At home, I spent afternoons driving to nicer neighborhoods with my mom and sister to look through garbage and find scrap metal. We junked the metal to feed my family; it is how we made ends meet.

My situation at home and bullying in school took its toll on my confidence until I did not feel like myself. This continued through high school, where I attended Western International High School. While at Western, I battled depression for the whole four years of my attendance. Most of my teachers saw potential in me, but my grades went up and down along with my emotions. I almost thought I would not graduate.

Finally, senior year came and I started to pull my grades up because I was determined to graduate and even attend college, I just had no idea how I was going to pull it off. Things were going great until halfway through the year my dad had a heart attack and lost his job. This left my family in a dire financial situation, but I still graduated on time in 2016.

My father’s recovery prevented me from starting college right away and I went to work full-time at a plastics factory to support my family. When my father finally recovered, I moved out, filled out my FAFSA and started college in fall of 2017.

Living Against the Odds

Today, I work 35 hours a week at Chipotle Mexican Grill and take four classes at WCCCD. I’m able to manage my bouts of depression and in between my classes, I walk the campus trying to spark conversations and collect stories.

I live with my sister, her boyfriend, their daughter, my best friend, and my girlfriend. We share one car and work around each other’s separate schedules for work, school, cheerleading practice, grocery shopping, doctor appointments, and other errands.

When I have free time, I either sit on the couch watching animation or explore Michigan’s natural parks. Lately, I have not had as much free time because my girlfriend is sick and we are constantly in and out of the hospital and missing classes because she is in pain. Life is tough so it is good that we have a house full of people to support us.

I’m determined to transfer to a four-year university and graduate with a bachelor’s degree, but I know I’m going against the odds.

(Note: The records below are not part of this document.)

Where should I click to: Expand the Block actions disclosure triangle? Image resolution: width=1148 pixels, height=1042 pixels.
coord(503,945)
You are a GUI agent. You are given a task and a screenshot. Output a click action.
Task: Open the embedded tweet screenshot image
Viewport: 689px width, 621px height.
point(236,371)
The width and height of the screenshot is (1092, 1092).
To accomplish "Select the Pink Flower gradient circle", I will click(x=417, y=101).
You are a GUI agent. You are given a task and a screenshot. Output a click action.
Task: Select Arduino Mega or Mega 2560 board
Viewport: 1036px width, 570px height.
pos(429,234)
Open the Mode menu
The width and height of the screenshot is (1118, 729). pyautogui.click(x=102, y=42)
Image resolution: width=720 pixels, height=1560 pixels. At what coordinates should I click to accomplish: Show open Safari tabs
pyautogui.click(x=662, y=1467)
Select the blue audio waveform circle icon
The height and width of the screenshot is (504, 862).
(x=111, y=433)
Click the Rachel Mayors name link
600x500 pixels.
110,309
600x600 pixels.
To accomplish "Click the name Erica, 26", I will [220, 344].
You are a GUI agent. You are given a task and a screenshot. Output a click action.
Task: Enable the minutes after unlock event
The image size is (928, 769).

At Western University, only 6 percent of the 2011 high school graduates earned a four-year degree six years after graduation. I’m committed to being part of that six percent and I hope that efforts through Detroit Drives Degree and others can help increase that number. I’m really only beginning my college journey and I have a long way to go before I’m successful. Doing well in my classes is the easy part; it is the rest I am still trying to figure out.

When my friends and I left home, we built this support system and, in a way we built our own family. I did not have much support when I was younger and I made it through. I’m confident that my experience overcoming challenges and my new support will help me through this phase of my journey.

Life can sometimes feel like a beaver dam. As much as you want your river to flow easy, sometimes things can block your path and pressure can build. When the pressure is too much on me, I rely on the bonds of family and friends; sometimes just laughing and being there for each other is enough to get me through another week.